Set of tasks:
A) Answer these questions about the global citizenship lesson plan:
(i) How many keywords go on the brief card students prepare in Session 3?
(ii) What word length is set for the formal proposal in the final test?
(iii) How long is the legacy statement students write and perform?
B) Retype the part of the global citizenship lesson plan starting with "Part 2 – Challenge" and going on through "beyond our school?".

They must discuss which action is strongest, but they cannot decide immediately. First, each student must represent a different stakeholder: student, teacher, family, school leader, community member, or future student.
Example issue: digital citizenship
Possible actions: online respect campaign, fact-checking workshop, student digital agreement
Each student explains the issue from their stakeholder perspective. This helps students understand that global citizenship requires perspective-taking. The teacher should encourage language such as:
“From a student perspective…”
“A possible concern is…”
“This action may be feasible because…”
“The strongest impact would be…”
Part 2 – Challenge Question Arena – 15 min

Students practice answering challenge questions. This is essential because the final performance is not finished after the speech; students must respond to another person’s question.
Challenge questions:
How do you know this action is realistic?
Who would be responsible for the project?
What could go wrong?
How would you measure impact?
Why does this matter beyond our school?
What evidence supports your recommendation?
Students answer in 20–30 seconds. The teacher should remind them to avoid defensive answers. A strong answer acknowledges complexity and gives a reason.
Example:
“That is a valid concern. The action is realistic because it can start with one class before expanding to the whole school.”
Part 3 – Peer Impact Review – 10 min
Students exchange project ideas and complete a quick oral review:
The issue is clear because…
The recommendation is feasible because…
One possible challenge is…
One way to strengthen the impact is…
This closes the reinforcement class through peer evaluation and improvement, not a repeated formula.
SESSION 3: CONSOLIDATION (80 min)
Part 1- Preparation: Final Brief Card – 10 min
Students prepare a brief card with seven keywords only:
issue
evidence
stakeholder
action
feasibility
impact
recommendation
The teacher explains that this card is not a script. At B2 level, students should use it to guide their thinking while speaking naturally. The teacher should check that students have keywords, not full sentences.
Part 2 – Final Integrated Skills Test – 55 min

Students complete the final B2 integrated skills performance. The complete student-ready version is in the Word document linked below.
Test structure:
Reading: short global citizenship text
Listening: teacher-read academic-style audio
Speaking: 90–120 second global citizenship brief
Collaborative interaction: decision-making task
Writing: 120–150 word formal proposal
The teacher should frame this as the final proof of B2 growth. Students are demonstrating that they can understand, evaluate, speak, interact, and write about meaningful issues with purpose and control.
Global Citizenship BGU Final Test
Part 3 – Legacy Statement Ceremony – 15 min

Students write and perform a final 30–45 second legacy statement. They complete one of these frames:
“This year, English helped me…”
“One issue I can discuss more clearly now is…”
“One skill I will continue developing is…”
“As a global citizen, I can…”
“My next learning goal is…”
The ceremony can be visual and symbolic. Students can place their statement on a future-learning wall, record it as a class audio capsule, or attach it to a symbolic map of the world. The purpose is to close the level with reflection and forward movement.
“Education is the most powerful weapon which you can use to change the world.”
Nelson Mandela

RUBRIC:
Global Citizenship
NEE – Agregar el tipo de adaptaciones curriculares
Principio II: Pautas 6.1 – 6.3 – 6.4
Principio III: Pautas 7.1 – 8.1 – 9.1
ALUMNO 1: Constante monitoreo. Dar tiempo adicional para el desarrollo de la actividad y se reduce el número de ejercicios o se modifican los ejercicios con un nivel de dificultad reducido, de acuerdo con sus necesidades académicas.
ALUMNO 2: Constante monitoreo, Dar tiempo adicional para el desarrollo de la actividad y se reduce el número de ejercicios o se modifican los ejercicios con un nivel de dificultad reducido, de acuerdo con sus necesidades académicas.
ALUMNO 3: Constante monitoreo. Corroborar que el contenido entregado en clase haya sido comprendido por la estudiante mediante retroalimentación.

Records held in a dataset
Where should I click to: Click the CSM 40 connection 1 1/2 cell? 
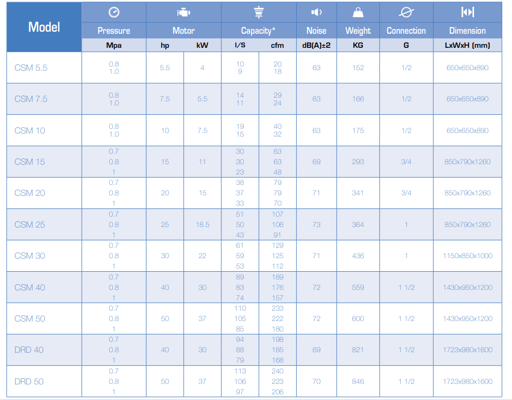pyautogui.click(x=406, y=287)
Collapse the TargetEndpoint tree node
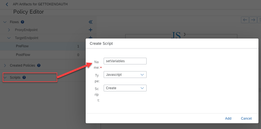This screenshot has width=261, height=129. click(9, 38)
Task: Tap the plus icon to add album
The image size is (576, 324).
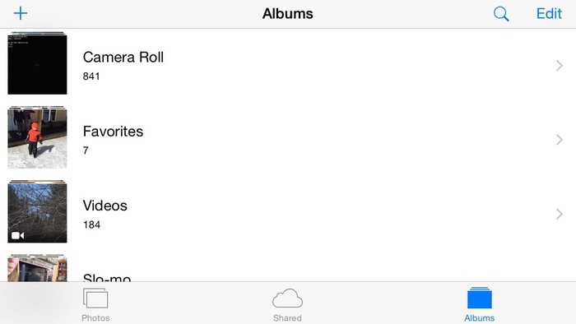Action: tap(21, 14)
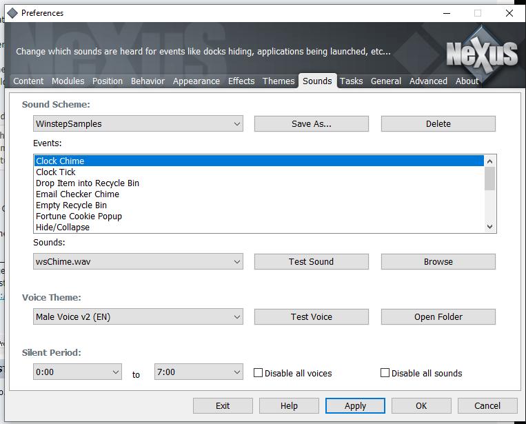Select Email Checker Chime in Events list
The height and width of the screenshot is (424, 526).
point(77,194)
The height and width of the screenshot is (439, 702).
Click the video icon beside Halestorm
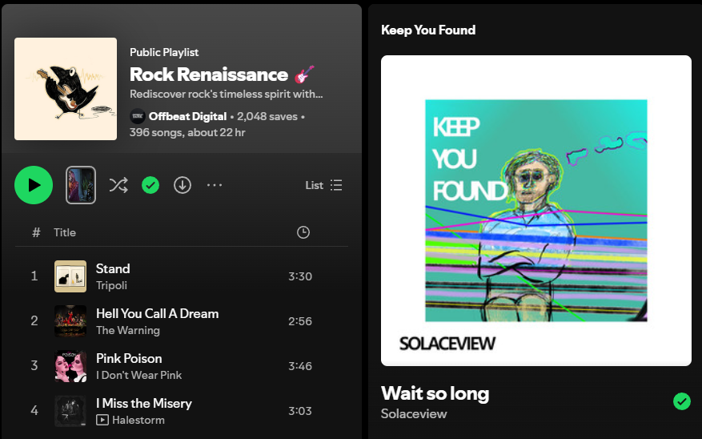[102, 420]
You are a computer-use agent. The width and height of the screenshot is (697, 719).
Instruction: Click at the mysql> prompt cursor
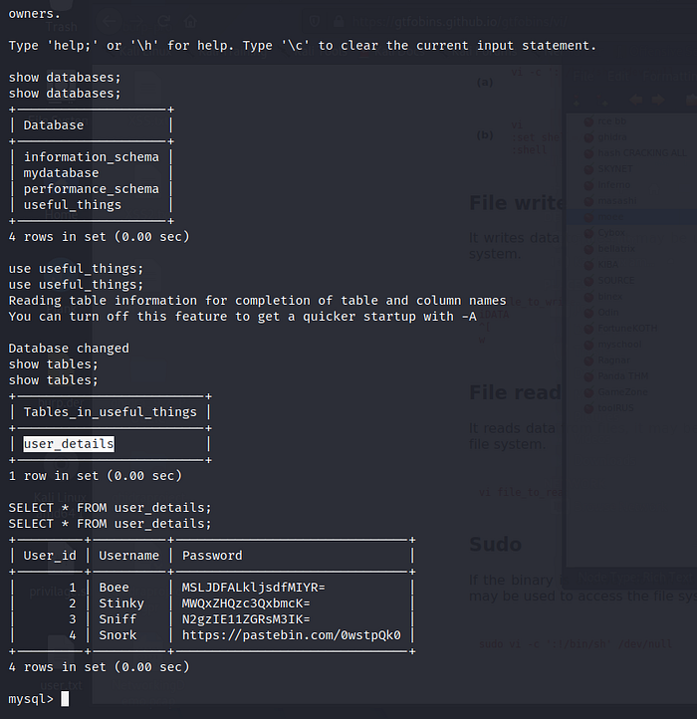click(x=65, y=699)
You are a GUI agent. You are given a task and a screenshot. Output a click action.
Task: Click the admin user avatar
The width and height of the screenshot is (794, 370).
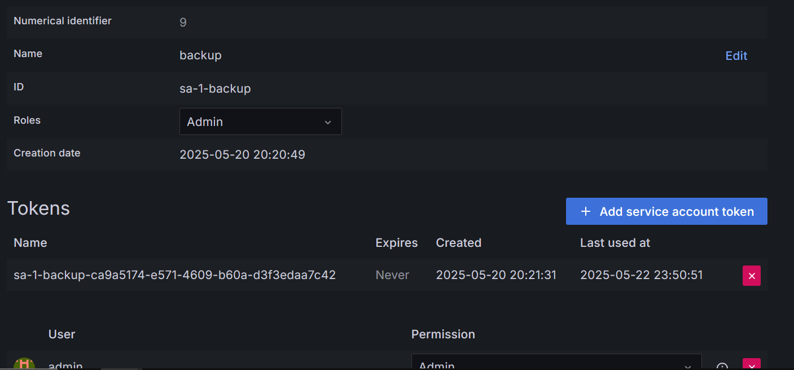click(x=24, y=364)
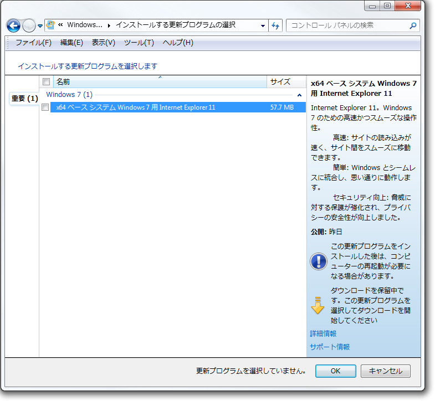Screen dimensions: 435x401
Task: Click the blue restart information icon
Action: (x=318, y=261)
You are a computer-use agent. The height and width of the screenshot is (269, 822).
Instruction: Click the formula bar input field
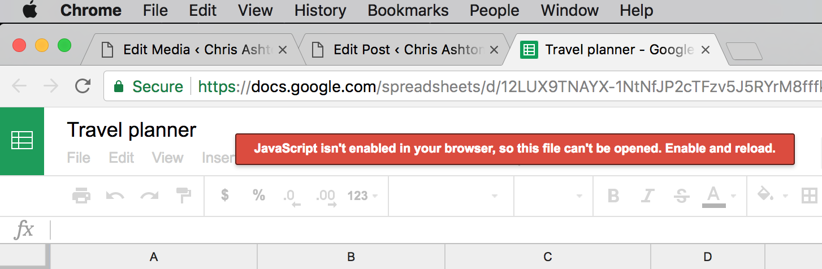tap(435, 230)
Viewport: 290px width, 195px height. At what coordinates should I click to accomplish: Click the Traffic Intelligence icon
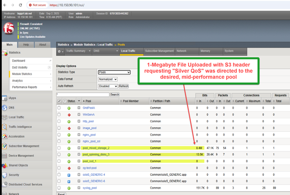pyautogui.click(x=4, y=126)
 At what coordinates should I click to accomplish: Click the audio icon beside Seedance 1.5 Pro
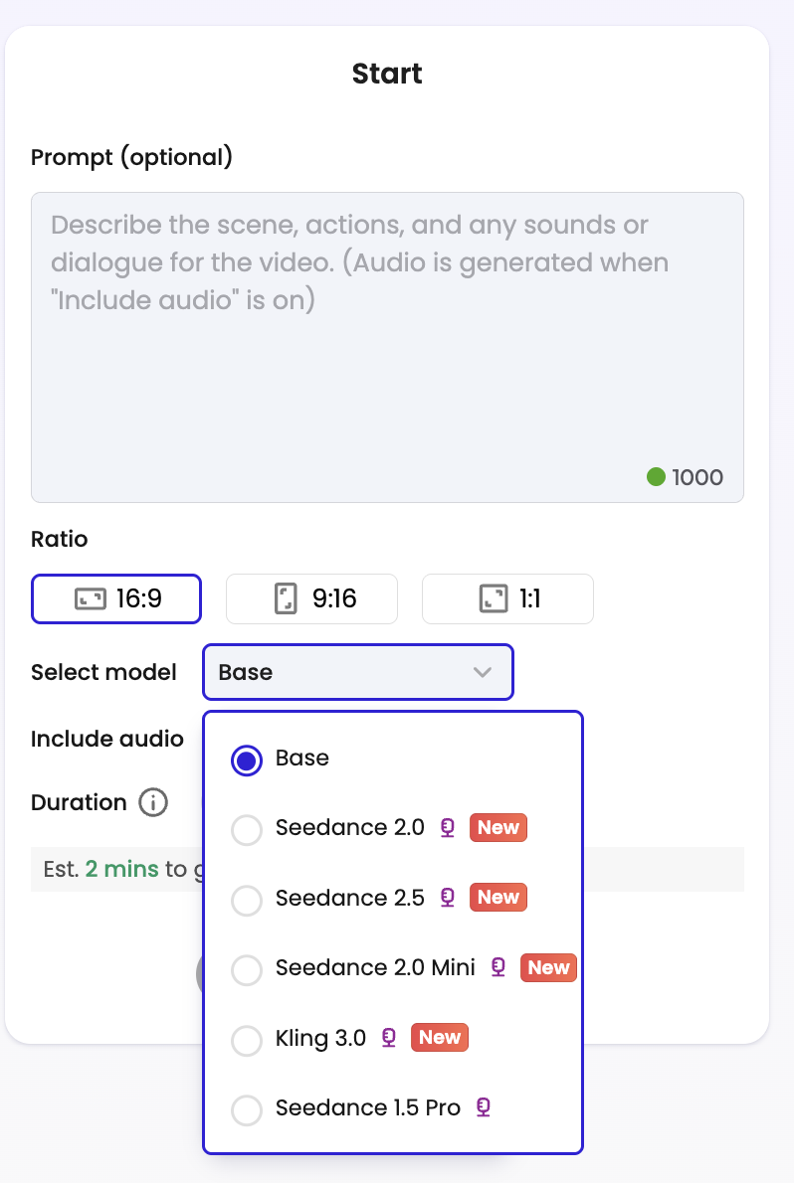(484, 1106)
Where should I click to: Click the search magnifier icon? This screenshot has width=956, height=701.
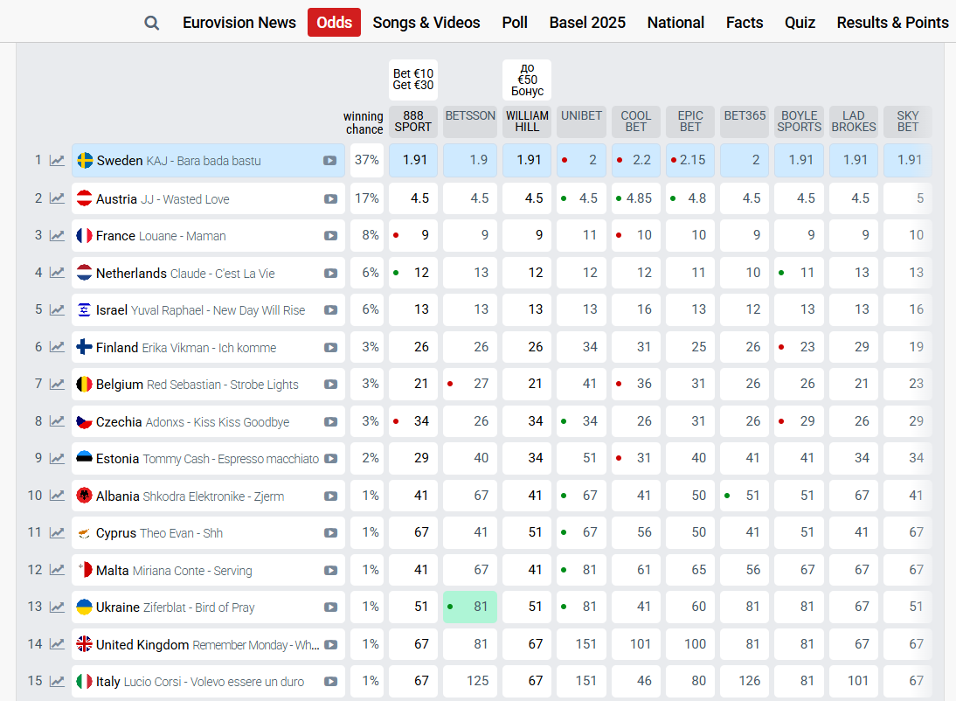pos(151,24)
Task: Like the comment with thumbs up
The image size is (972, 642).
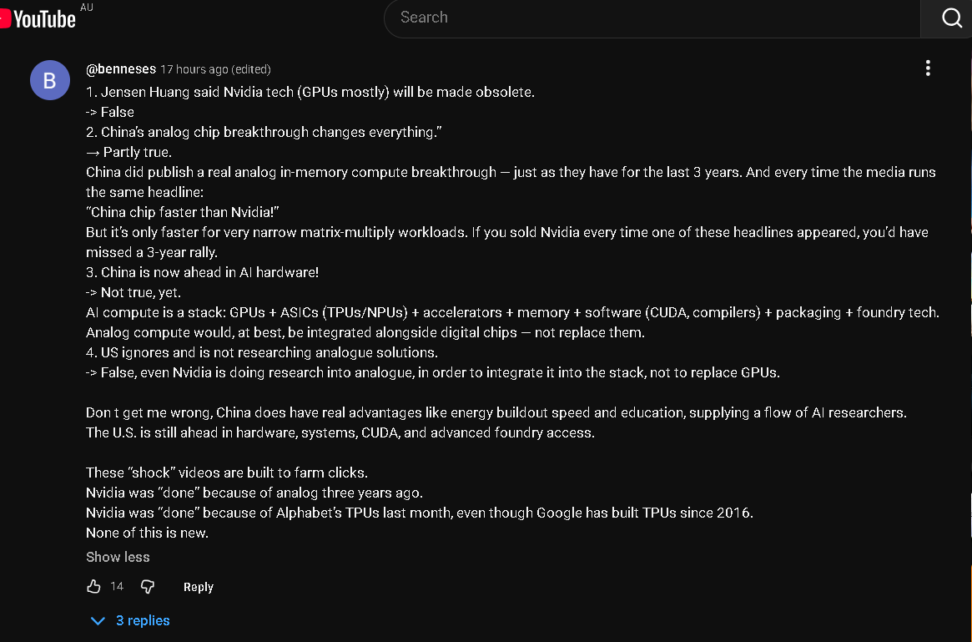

Solution set:
A)
(i) Seven
(ii) 120–150 words
(iii) 30–45 seconds

B)
Part 2 – Challenge Question Arena – 15 min

Students practice answering challenge questions. This is essential because the final performance is not finished after the speech; students must respond to another person’s question.
Challenge questions:
How do you know this action is realistic?
Who would be responsible for the project?
What could go wrong?
How would you measure impact?
Why does this matter beyond our school?